WORK INSTRUCTIONS
Copy out every row from the line containing "The image size is (1087, 670)." down to the end of the rows, inclusive, with no changes.

ENTRIES SUPPLIED
┄┄┄┄┄┄
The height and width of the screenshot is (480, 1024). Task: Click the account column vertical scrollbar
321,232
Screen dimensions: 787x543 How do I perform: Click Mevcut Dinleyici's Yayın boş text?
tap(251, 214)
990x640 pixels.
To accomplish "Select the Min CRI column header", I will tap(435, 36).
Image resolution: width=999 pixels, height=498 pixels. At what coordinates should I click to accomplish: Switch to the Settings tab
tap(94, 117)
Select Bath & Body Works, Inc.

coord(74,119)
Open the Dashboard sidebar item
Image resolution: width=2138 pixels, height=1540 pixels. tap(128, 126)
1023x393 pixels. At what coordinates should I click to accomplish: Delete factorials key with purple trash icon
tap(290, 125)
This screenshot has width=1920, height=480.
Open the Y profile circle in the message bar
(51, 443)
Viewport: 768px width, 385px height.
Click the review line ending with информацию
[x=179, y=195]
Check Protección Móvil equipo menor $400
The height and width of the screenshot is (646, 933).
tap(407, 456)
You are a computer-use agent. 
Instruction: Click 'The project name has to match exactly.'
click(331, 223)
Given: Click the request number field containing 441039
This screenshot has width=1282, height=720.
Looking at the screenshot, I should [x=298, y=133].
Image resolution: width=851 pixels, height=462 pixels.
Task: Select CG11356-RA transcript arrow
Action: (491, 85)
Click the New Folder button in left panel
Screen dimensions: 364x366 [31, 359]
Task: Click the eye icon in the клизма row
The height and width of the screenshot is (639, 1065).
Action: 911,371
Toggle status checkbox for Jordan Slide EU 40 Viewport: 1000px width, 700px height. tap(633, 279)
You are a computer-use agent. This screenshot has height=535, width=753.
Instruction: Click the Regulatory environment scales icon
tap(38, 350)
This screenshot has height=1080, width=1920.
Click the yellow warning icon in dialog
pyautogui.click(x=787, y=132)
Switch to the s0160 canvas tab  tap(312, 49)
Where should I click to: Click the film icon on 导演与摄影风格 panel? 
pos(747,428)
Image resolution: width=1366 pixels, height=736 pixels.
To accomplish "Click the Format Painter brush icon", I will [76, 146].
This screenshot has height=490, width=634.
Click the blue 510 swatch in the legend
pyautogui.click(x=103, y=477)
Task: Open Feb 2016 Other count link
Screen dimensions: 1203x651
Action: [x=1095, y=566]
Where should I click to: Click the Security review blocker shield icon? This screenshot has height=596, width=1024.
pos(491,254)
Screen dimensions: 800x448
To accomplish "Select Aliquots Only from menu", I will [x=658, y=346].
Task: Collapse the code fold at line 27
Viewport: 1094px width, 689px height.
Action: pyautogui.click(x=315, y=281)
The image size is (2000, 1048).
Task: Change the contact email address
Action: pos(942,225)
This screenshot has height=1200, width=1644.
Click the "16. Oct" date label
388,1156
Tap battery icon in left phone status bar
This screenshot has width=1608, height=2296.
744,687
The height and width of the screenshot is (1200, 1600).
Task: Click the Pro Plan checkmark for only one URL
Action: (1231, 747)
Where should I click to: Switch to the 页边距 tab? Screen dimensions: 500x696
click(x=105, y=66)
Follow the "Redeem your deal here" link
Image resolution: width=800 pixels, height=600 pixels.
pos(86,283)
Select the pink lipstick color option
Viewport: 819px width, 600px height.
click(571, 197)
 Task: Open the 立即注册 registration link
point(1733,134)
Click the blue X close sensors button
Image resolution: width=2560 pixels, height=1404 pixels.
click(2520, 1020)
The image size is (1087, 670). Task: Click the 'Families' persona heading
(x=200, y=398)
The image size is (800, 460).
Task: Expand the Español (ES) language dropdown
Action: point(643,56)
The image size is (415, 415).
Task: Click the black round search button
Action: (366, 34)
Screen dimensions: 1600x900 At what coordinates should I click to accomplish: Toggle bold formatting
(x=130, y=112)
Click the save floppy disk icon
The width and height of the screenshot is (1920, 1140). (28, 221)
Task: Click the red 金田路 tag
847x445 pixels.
┄┄┄┄┄┄
FINAL ANSWER
The image size is (1087, 670). Task: Click the 'Families' persona heading
(x=200, y=398)
The image size is (800, 460).
Task: Expand the Español (ES) language dropdown
Action: point(643,56)
The image size is (415, 415).
Task: Click the black round search button
Action: (366, 34)
Screen dimensions: 1600x900 At what coordinates should I click to accomplish: Toggle bold formatting
(x=130, y=112)
Click the save floppy disk icon
The width and height of the screenshot is (1920, 1140). (28, 221)
Task: Click the red 金田路 tag
847x445 pixels.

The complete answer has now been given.